* Assignment: In the entries below, which lines run from the one containing "奥林巴斯显微镜 (11, 2470)" to the one containing "Upcoming: National Missing"? Copy exactly those lines, ends included, and no others.

+++ Data listing +++

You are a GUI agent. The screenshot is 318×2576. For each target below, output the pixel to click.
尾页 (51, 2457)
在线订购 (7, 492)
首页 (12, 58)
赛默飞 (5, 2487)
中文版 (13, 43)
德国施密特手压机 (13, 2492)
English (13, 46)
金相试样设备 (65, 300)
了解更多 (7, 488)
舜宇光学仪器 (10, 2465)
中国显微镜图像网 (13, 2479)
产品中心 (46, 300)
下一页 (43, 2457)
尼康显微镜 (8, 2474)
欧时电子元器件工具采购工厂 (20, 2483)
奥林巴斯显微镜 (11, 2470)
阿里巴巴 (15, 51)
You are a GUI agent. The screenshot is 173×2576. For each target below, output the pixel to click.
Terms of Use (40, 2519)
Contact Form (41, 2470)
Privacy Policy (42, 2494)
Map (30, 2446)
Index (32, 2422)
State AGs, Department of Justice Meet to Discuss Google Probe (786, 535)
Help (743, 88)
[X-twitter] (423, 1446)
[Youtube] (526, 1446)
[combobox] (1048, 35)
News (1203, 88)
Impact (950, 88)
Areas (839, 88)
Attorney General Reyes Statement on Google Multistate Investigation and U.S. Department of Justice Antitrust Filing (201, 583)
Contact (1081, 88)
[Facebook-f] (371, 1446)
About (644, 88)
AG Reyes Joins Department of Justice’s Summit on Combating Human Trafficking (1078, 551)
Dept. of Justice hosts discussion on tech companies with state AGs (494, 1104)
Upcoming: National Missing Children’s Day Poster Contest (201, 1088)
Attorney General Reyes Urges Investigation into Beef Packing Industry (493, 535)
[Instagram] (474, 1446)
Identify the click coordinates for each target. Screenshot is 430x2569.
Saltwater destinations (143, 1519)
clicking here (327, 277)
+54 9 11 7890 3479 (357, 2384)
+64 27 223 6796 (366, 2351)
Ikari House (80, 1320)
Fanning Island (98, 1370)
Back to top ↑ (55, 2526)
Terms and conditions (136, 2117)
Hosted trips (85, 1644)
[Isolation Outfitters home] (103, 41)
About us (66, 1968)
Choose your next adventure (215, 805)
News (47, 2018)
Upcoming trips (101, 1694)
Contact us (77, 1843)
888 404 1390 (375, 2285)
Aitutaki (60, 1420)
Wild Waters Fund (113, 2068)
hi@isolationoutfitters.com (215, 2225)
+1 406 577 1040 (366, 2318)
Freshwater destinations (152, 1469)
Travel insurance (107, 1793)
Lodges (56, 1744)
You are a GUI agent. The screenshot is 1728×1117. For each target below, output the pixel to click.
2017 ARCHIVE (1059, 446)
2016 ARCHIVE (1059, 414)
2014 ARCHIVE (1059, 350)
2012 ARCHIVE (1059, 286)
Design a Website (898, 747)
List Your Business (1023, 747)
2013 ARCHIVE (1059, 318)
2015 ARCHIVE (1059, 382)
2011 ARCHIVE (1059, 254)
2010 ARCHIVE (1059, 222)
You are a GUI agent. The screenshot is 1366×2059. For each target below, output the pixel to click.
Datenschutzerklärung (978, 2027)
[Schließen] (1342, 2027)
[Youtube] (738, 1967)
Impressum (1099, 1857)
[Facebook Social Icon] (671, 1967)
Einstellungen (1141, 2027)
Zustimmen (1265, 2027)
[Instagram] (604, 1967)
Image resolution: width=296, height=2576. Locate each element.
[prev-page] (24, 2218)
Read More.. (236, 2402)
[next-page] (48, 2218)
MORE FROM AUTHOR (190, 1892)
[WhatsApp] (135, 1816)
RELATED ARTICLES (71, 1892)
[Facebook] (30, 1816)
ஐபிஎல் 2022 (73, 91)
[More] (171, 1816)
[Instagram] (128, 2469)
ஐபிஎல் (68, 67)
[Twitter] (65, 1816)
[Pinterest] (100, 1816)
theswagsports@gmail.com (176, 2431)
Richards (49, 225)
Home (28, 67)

+++

* Response for this exercise:
奥林巴斯显微镜 (11, 2470)
阿里巴巴 (15, 51)
You are a GUI agent. The screenshot is 173×2576. For each target below, output the pixel to click.
Terms of Use (40, 2519)
Contact Form (41, 2470)
Privacy Policy (42, 2494)
Map (30, 2446)
Index (32, 2422)
State AGs, Department of Justice Meet to Discuss Google Probe (786, 535)
Help (743, 88)
[X-twitter] (423, 1446)
[Youtube] (526, 1446)
[combobox] (1048, 35)
News (1203, 88)
Impact (950, 88)
Areas (839, 88)
Attorney General Reyes Statement on Google Multistate Investigation and U.S. Department of Justice Antitrust Filing (201, 583)
Contact (1081, 88)
[Facebook-f] (371, 1446)
About (644, 88)
AG Reyes Joins Department of Justice’s Summit on Combating Human Trafficking (1078, 551)
Dept. of Justice hosts discussion on tech companies with state AGs (494, 1104)
Upcoming: National Missing Children’s Day Poster Contest (201, 1088)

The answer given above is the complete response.